• [The task]:
Please write out all the data exactly as shown.

(Records for the task)

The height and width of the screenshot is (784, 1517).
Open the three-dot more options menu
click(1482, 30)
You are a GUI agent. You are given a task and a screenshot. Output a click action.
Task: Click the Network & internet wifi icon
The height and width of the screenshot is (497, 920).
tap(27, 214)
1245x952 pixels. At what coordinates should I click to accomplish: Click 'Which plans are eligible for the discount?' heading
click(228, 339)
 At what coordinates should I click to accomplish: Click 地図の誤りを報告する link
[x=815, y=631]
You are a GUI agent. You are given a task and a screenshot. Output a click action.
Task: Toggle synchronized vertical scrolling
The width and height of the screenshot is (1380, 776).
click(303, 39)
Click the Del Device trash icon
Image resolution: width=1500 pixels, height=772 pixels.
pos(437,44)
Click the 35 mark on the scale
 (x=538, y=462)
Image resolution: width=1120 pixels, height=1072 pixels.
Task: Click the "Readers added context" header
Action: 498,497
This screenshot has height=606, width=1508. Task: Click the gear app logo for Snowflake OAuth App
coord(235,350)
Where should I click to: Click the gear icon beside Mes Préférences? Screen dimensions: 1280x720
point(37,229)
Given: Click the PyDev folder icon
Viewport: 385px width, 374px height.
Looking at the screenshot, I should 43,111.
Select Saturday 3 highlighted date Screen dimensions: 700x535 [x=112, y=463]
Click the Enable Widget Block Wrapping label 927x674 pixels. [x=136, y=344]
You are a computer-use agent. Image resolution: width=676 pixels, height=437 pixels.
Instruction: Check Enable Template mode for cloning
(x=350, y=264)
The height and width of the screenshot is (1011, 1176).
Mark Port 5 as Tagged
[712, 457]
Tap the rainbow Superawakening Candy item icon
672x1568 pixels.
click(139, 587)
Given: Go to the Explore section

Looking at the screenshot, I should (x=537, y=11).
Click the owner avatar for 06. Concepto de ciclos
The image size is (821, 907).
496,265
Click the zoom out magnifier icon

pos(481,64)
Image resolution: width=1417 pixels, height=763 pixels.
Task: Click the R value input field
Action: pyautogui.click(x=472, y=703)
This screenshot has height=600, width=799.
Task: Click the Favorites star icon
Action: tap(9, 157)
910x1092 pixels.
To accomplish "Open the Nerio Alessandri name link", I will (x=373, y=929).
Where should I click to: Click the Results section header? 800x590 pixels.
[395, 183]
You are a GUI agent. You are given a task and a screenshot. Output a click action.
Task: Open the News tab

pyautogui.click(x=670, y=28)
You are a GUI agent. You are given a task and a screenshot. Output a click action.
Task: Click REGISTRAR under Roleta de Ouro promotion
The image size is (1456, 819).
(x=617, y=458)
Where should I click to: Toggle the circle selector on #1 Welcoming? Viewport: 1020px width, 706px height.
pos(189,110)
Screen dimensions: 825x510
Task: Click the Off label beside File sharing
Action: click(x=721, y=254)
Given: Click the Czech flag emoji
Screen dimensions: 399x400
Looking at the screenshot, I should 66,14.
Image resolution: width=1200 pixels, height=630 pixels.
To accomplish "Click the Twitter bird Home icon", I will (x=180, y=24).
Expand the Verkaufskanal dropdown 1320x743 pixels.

(End Records for the task)

• [Answer box]:
The height and width of the screenshot is (784, 1517).
Open the three-dot more options menu
click(1482, 30)
You are a GUI agent. You are given a task and a screenshot. Output a click action.
Task: Click the Network & internet wifi icon
The height and width of the screenshot is (497, 920).
tap(27, 214)
1245x952 pixels. At what coordinates should I click to accomplish: Click 'Which plans are eligible for the discount?' heading
click(228, 339)
 At what coordinates should I click to accomplish: Click 地図の誤りを報告する link
[x=815, y=631]
You are a GUI agent. You are given a task and a screenshot. Output a click action.
Task: Toggle synchronized vertical scrolling
The width and height of the screenshot is (1380, 776).
click(303, 39)
Click the Del Device trash icon
Image resolution: width=1500 pixels, height=772 pixels.
pos(437,44)
Click the 35 mark on the scale
 (x=538, y=462)
Image resolution: width=1120 pixels, height=1072 pixels.
Task: Click the "Readers added context" header
Action: 498,497
This screenshot has height=606, width=1508. Task: Click the gear app logo for Snowflake OAuth App
coord(235,350)
Where should I click to: Click the gear icon beside Mes Préférences? Screen dimensions: 1280x720
point(37,229)
Given: Click the PyDev folder icon
Viewport: 385px width, 374px height.
Looking at the screenshot, I should 43,111.
Select Saturday 3 highlighted date Screen dimensions: 700x535 [x=112, y=463]
Click the Enable Widget Block Wrapping label 927x674 pixels. [x=136, y=344]
You are a computer-use agent. Image resolution: width=676 pixels, height=437 pixels.
Instruction: Check Enable Template mode for cloning
(x=350, y=264)
The height and width of the screenshot is (1011, 1176).
Mark Port 5 as Tagged
[712, 457]
Tap the rainbow Superawakening Candy item icon
672x1568 pixels.
click(139, 587)
Given: Go to the Explore section

Looking at the screenshot, I should (x=537, y=11).
Click the owner avatar for 06. Concepto de ciclos
The image size is (821, 907).
496,265
Click the zoom out magnifier icon

pos(481,64)
Image resolution: width=1417 pixels, height=763 pixels.
Task: Click the R value input field
Action: pyautogui.click(x=472, y=703)
This screenshot has height=600, width=799.
Task: Click the Favorites star icon
Action: tap(9, 157)
910x1092 pixels.
To accomplish "Open the Nerio Alessandri name link", I will (x=373, y=929).
Where should I click to: Click the Results section header? 800x590 pixels.
[395, 183]
You are a GUI agent. You are given a task and a screenshot. Output a click action.
Task: Open the News tab

pyautogui.click(x=670, y=28)
You are a GUI agent. You are given a task and a screenshot. Output a click action.
Task: Click REGISTRAR under Roleta de Ouro promotion
The image size is (1456, 819).
(x=617, y=458)
Where should I click to: Toggle the circle selector on #1 Welcoming? Viewport: 1020px width, 706px height.
pos(189,110)
Screen dimensions: 825x510
Task: Click the Off label beside File sharing
Action: click(x=721, y=254)
Given: Click the Czech flag emoji
Screen dimensions: 399x400
Looking at the screenshot, I should 66,14.
Image resolution: width=1200 pixels, height=630 pixels.
To accomplish "Click the Twitter bird Home icon", I will (x=180, y=24).
Expand the Verkaufskanal dropdown 1320x743 pixels.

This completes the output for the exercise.